> **Supplied material**:

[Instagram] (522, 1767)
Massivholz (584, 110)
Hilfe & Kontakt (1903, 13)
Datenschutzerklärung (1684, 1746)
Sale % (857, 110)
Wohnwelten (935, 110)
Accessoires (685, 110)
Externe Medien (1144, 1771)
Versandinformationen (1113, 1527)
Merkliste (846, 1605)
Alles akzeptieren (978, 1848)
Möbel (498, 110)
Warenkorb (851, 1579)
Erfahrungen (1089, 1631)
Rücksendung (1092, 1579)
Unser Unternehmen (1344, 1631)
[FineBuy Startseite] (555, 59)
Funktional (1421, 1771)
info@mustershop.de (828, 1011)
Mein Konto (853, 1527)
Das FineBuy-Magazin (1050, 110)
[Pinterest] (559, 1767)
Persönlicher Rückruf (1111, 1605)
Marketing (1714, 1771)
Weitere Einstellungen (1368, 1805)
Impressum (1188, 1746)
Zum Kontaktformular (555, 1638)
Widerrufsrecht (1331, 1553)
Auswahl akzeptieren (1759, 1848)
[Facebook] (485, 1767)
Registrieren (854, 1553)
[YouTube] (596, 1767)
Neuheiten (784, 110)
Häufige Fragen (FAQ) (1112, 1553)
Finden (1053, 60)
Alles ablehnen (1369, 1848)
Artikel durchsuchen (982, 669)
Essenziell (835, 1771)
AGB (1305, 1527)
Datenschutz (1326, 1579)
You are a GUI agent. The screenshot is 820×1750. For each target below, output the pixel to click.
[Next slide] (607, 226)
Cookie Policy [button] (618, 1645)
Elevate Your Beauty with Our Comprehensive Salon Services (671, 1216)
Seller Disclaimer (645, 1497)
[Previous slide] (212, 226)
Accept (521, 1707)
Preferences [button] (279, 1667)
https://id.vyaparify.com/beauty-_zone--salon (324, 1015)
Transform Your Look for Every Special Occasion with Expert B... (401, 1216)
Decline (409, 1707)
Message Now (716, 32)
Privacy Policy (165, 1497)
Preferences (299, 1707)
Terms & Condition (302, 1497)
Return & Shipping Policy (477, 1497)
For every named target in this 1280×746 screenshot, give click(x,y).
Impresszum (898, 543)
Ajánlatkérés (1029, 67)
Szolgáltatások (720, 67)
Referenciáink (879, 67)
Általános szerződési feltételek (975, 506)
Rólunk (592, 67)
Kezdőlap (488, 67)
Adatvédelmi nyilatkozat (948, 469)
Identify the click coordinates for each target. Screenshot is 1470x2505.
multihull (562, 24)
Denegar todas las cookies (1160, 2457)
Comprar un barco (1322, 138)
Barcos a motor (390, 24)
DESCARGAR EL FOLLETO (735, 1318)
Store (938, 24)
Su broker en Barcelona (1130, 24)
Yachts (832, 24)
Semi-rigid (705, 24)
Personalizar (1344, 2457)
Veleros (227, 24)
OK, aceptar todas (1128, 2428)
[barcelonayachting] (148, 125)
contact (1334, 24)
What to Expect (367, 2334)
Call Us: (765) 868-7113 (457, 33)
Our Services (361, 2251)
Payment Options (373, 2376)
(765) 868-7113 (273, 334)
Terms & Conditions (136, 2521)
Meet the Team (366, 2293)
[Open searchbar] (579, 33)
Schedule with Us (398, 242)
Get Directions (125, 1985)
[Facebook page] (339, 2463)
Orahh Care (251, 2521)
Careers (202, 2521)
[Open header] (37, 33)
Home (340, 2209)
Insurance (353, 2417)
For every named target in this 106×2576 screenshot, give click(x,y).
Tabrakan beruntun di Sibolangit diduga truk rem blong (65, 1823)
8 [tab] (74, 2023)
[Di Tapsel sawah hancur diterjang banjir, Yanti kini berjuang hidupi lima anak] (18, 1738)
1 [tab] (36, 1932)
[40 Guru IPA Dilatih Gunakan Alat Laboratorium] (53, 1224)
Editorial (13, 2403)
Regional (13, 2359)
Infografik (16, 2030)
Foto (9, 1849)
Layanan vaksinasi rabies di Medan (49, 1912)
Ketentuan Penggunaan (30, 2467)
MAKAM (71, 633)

> **Problem to solve**: Exact reproduction is required: output the lines from the start of the entries above through the line with "[FineBuy Startseite] (555, 59)".

> **Solution to the exercise**:
[Instagram] (522, 1767)
Massivholz (584, 110)
Hilfe & Kontakt (1903, 13)
Datenschutzerklärung (1684, 1746)
Sale % (857, 110)
Wohnwelten (935, 110)
Accessoires (685, 110)
Externe Medien (1144, 1771)
Versandinformationen (1113, 1527)
Merkliste (846, 1605)
Alles akzeptieren (978, 1848)
Möbel (498, 110)
Warenkorb (851, 1579)
Erfahrungen (1089, 1631)
Rücksendung (1092, 1579)
Unser Unternehmen (1344, 1631)
[FineBuy Startseite] (555, 59)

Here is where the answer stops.